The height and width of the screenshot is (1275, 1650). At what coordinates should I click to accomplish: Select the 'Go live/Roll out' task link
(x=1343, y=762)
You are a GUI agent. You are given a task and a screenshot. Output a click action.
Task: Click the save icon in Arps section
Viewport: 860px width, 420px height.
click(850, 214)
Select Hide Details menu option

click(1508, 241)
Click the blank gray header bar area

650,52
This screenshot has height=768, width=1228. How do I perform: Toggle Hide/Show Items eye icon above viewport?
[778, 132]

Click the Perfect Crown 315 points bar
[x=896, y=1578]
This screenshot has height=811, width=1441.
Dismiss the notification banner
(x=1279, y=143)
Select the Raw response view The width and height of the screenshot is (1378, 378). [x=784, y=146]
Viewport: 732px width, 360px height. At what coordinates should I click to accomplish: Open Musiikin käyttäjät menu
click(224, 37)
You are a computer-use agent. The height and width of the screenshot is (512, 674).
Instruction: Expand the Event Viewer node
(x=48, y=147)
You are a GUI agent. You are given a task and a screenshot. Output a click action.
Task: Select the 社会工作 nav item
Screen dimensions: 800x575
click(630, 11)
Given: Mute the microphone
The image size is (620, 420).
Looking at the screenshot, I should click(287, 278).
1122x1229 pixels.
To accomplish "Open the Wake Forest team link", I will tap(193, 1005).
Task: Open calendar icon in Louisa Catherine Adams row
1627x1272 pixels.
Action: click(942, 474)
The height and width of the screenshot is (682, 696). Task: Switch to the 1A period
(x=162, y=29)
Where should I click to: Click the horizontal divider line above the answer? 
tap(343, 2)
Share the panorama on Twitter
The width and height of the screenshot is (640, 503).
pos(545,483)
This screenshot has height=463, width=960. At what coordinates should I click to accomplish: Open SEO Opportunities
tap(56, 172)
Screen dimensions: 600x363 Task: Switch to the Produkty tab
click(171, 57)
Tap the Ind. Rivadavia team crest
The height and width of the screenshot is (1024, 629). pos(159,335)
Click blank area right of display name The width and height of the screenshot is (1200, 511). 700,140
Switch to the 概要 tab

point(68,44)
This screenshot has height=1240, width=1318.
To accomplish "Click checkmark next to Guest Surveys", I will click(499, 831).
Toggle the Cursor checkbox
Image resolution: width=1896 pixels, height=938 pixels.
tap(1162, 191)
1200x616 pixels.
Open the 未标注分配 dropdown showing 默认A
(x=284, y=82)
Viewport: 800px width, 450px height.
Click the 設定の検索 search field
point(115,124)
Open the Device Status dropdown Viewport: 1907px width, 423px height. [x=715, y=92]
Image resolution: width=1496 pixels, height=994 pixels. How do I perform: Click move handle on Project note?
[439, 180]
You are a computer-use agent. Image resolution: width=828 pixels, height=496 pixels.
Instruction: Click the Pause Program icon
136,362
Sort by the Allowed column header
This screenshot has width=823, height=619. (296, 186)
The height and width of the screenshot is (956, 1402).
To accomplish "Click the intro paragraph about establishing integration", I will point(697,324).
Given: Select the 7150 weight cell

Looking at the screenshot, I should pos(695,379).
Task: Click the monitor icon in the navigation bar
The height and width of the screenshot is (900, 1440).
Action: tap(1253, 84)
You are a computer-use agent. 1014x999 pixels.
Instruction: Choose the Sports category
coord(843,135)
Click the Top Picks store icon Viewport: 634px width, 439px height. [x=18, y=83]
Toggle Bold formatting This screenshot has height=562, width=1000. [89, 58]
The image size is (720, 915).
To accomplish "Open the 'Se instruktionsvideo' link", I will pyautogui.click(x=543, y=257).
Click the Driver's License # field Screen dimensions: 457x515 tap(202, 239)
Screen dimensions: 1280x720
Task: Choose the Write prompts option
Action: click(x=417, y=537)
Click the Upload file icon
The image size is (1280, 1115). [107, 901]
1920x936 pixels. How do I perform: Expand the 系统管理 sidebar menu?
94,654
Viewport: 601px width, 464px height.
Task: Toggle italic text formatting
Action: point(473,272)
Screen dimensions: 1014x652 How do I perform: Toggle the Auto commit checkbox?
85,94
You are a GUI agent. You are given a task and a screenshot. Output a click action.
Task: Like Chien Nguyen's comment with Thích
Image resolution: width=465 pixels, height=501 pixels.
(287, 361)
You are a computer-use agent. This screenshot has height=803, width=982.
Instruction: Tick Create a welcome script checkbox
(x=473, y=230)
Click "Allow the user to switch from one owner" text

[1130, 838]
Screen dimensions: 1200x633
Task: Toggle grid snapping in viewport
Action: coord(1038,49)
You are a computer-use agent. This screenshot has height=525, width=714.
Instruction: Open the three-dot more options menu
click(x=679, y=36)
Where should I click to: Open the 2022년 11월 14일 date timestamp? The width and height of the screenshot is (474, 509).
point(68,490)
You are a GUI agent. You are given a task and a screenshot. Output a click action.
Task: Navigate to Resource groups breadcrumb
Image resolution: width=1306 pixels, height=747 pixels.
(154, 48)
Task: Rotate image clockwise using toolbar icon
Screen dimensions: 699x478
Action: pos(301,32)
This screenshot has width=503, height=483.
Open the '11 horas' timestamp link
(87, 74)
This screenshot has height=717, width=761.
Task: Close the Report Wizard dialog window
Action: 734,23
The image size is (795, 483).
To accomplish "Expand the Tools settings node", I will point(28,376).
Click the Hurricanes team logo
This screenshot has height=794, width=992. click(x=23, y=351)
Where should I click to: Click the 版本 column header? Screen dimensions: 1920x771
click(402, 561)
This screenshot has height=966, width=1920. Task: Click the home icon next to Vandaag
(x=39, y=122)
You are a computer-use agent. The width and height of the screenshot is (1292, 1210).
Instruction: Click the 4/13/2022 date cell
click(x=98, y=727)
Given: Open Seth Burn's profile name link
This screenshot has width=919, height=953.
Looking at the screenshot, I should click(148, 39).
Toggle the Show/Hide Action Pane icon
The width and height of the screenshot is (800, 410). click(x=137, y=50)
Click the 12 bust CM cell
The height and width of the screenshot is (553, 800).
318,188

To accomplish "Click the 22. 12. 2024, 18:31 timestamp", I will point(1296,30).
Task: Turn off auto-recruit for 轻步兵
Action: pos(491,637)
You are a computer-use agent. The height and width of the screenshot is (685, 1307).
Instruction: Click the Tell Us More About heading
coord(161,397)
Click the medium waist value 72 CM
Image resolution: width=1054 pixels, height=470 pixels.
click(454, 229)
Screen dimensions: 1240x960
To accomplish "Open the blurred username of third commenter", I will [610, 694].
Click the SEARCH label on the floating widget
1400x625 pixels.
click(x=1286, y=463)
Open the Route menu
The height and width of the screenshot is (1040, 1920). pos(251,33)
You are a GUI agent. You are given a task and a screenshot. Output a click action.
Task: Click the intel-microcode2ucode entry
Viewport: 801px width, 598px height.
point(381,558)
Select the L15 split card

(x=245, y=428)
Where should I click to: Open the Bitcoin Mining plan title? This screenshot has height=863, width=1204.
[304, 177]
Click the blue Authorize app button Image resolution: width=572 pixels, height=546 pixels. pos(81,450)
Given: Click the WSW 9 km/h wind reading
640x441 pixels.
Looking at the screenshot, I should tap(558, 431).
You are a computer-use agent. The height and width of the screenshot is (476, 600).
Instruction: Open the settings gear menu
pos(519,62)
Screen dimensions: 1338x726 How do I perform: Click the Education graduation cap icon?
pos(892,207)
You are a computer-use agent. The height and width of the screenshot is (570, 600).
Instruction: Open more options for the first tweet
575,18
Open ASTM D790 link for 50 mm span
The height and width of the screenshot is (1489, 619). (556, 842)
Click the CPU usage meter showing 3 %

WORK INSTRUCTIONS »
Using the material above, output each line exactly as it appears.

OUTPUT FOR THIS TASK »
The height and width of the screenshot is (1275, 1650). At what coordinates should I click to accomplish: Select the 'Go live/Roll out' task link
(x=1343, y=762)
You are a GUI agent. You are given a task and a screenshot. Output a click action.
Task: Click the save icon in Arps section
Viewport: 860px width, 420px height.
click(850, 214)
Select Hide Details menu option

click(1508, 241)
Click the blank gray header bar area

650,52
This screenshot has height=768, width=1228. How do I perform: Toggle Hide/Show Items eye icon above viewport?
[778, 132]

Click the Perfect Crown 315 points bar
[x=896, y=1578]
This screenshot has height=811, width=1441.
Dismiss the notification banner
(x=1279, y=143)
Select the Raw response view The width and height of the screenshot is (1378, 378). [x=784, y=146]
Viewport: 732px width, 360px height. At what coordinates should I click to accomplish: Open Musiikin käyttäjät menu
click(224, 37)
You are a computer-use agent. The height and width of the screenshot is (512, 674).
Instruction: Expand the Event Viewer node
(x=48, y=147)
You are a GUI agent. You are given a task and a screenshot. Output a click action.
Task: Select the 社会工作 nav item
Screen dimensions: 800x575
click(630, 11)
Given: Mute the microphone
The image size is (620, 420).
Looking at the screenshot, I should click(287, 278).
1122x1229 pixels.
To accomplish "Open the Wake Forest team link", I will tap(193, 1005).
Task: Open calendar icon in Louisa Catherine Adams row
1627x1272 pixels.
Action: click(942, 474)
The height and width of the screenshot is (682, 696). Task: Switch to the 1A period
(x=162, y=29)
Where should I click to: Click the horizontal divider line above the answer? 
tap(343, 2)
Share the panorama on Twitter
The width and height of the screenshot is (640, 503).
pos(545,483)
This screenshot has height=463, width=960. At what coordinates should I click to accomplish: Open SEO Opportunities
tap(56, 172)
Screen dimensions: 600x363 Task: Switch to the Produkty tab
click(171, 57)
Tap the Ind. Rivadavia team crest
The height and width of the screenshot is (1024, 629). pos(159,335)
Click blank area right of display name The width and height of the screenshot is (1200, 511). 700,140
Switch to the 概要 tab

point(68,44)
This screenshot has height=1240, width=1318.
To accomplish "Click checkmark next to Guest Surveys", I will click(499, 831).
Toggle the Cursor checkbox
Image resolution: width=1896 pixels, height=938 pixels.
tap(1162, 191)
1200x616 pixels.
Open the 未标注分配 dropdown showing 默认A
(x=284, y=82)
Viewport: 800px width, 450px height.
Click the 設定の検索 search field
point(115,124)
Open the Device Status dropdown Viewport: 1907px width, 423px height. [x=715, y=92]
Image resolution: width=1496 pixels, height=994 pixels. How do I perform: Click move handle on Project note?
[439, 180]
You are a computer-use agent. Image resolution: width=828 pixels, height=496 pixels.
Instruction: Click the Pause Program icon
136,362
Sort by the Allowed column header
This screenshot has width=823, height=619. (296, 186)
The height and width of the screenshot is (956, 1402).
To accomplish "Click the intro paragraph about establishing integration", I will point(697,324).
Given: Select the 7150 weight cell

Looking at the screenshot, I should pos(695,379).
Task: Click the monitor icon in the navigation bar
The height and width of the screenshot is (900, 1440).
Action: tap(1253, 84)
You are a computer-use agent. 1014x999 pixels.
Instruction: Choose the Sports category
coord(843,135)
Click the Top Picks store icon Viewport: 634px width, 439px height. [x=18, y=83]
Toggle Bold formatting This screenshot has height=562, width=1000. [89, 58]
The image size is (720, 915).
To accomplish "Open the 'Se instruktionsvideo' link", I will pyautogui.click(x=543, y=257).
Click the Driver's License # field Screen dimensions: 457x515 tap(202, 239)
Screen dimensions: 1280x720
Task: Choose the Write prompts option
Action: click(x=417, y=537)
Click the Upload file icon
The image size is (1280, 1115). [107, 901]
1920x936 pixels. How do I perform: Expand the 系统管理 sidebar menu?
94,654
Viewport: 601px width, 464px height.
Task: Toggle italic text formatting
Action: point(473,272)
Screen dimensions: 1014x652 How do I perform: Toggle the Auto commit checkbox?
85,94
You are a GUI agent. You are given a task and a screenshot. Output a click action.
Task: Like Chien Nguyen's comment with Thích
Image resolution: width=465 pixels, height=501 pixels.
(287, 361)
You are a computer-use agent. This screenshot has height=803, width=982.
Instruction: Tick Create a welcome script checkbox
(x=473, y=230)
Click "Allow the user to switch from one owner" text

[1130, 838]
Screen dimensions: 1200x633
Task: Toggle grid snapping in viewport
Action: coord(1038,49)
You are a computer-use agent. This screenshot has height=525, width=714.
Instruction: Open the three-dot more options menu
click(x=679, y=36)
Where should I click to: Open the 2022년 11월 14일 date timestamp? The width and height of the screenshot is (474, 509).
point(68,490)
You are a GUI agent. You are given a task and a screenshot. Output a click action.
Task: Navigate to Resource groups breadcrumb
Image resolution: width=1306 pixels, height=747 pixels.
(154, 48)
Task: Rotate image clockwise using toolbar icon
Screen dimensions: 699x478
Action: pos(301,32)
This screenshot has width=503, height=483.
Open the '11 horas' timestamp link
(87, 74)
This screenshot has height=717, width=761.
Task: Close the Report Wizard dialog window
Action: 734,23
The image size is (795, 483).
To accomplish "Expand the Tools settings node", I will point(28,376).
Click the Hurricanes team logo
This screenshot has height=794, width=992. click(x=23, y=351)
Where should I click to: Click the 版本 column header? Screen dimensions: 1920x771
click(402, 561)
This screenshot has height=966, width=1920. Task: Click the home icon next to Vandaag
(x=39, y=122)
You are a computer-use agent. The width and height of the screenshot is (1292, 1210).
Instruction: Click the 4/13/2022 date cell
click(x=98, y=727)
Given: Open Seth Burn's profile name link
This screenshot has width=919, height=953.
Looking at the screenshot, I should click(148, 39).
Toggle the Show/Hide Action Pane icon
The width and height of the screenshot is (800, 410). click(x=137, y=50)
Click the 12 bust CM cell
The height and width of the screenshot is (553, 800).
318,188

To accomplish "Click the 22. 12. 2024, 18:31 timestamp", I will point(1296,30).
Task: Turn off auto-recruit for 轻步兵
Action: pos(491,637)
You are a computer-use agent. The height and width of the screenshot is (685, 1307).
Instruction: Click the Tell Us More About heading
coord(161,397)
Click the medium waist value 72 CM
Image resolution: width=1054 pixels, height=470 pixels.
click(454, 229)
Screen dimensions: 1240x960
To accomplish "Open the blurred username of third commenter", I will [610, 694].
Click the SEARCH label on the floating widget
1400x625 pixels.
click(x=1286, y=463)
Open the Route menu
The height and width of the screenshot is (1040, 1920). pos(251,33)
You are a GUI agent. You are given a task and a screenshot. Output a click action.
Task: Click the intel-microcode2ucode entry
Viewport: 801px width, 598px height.
point(381,558)
Select the L15 split card

(x=245, y=428)
Where should I click to: Open the Bitcoin Mining plan title? This screenshot has height=863, width=1204.
[304, 177]
Click the blue Authorize app button Image resolution: width=572 pixels, height=546 pixels. pos(81,450)
Given: Click the WSW 9 km/h wind reading
640x441 pixels.
Looking at the screenshot, I should tap(558, 431).
You are a computer-use agent. The height and width of the screenshot is (476, 600).
Instruction: Open the settings gear menu
pos(519,62)
Screen dimensions: 1338x726 How do I perform: Click the Education graduation cap icon?
pos(892,207)
You are a computer-use agent. The height and width of the screenshot is (570, 600).
Instruction: Open more options for the first tweet
575,18
Open ASTM D790 link for 50 mm span
The height and width of the screenshot is (1489, 619). (556, 842)
Click the CPU usage meter showing 3 %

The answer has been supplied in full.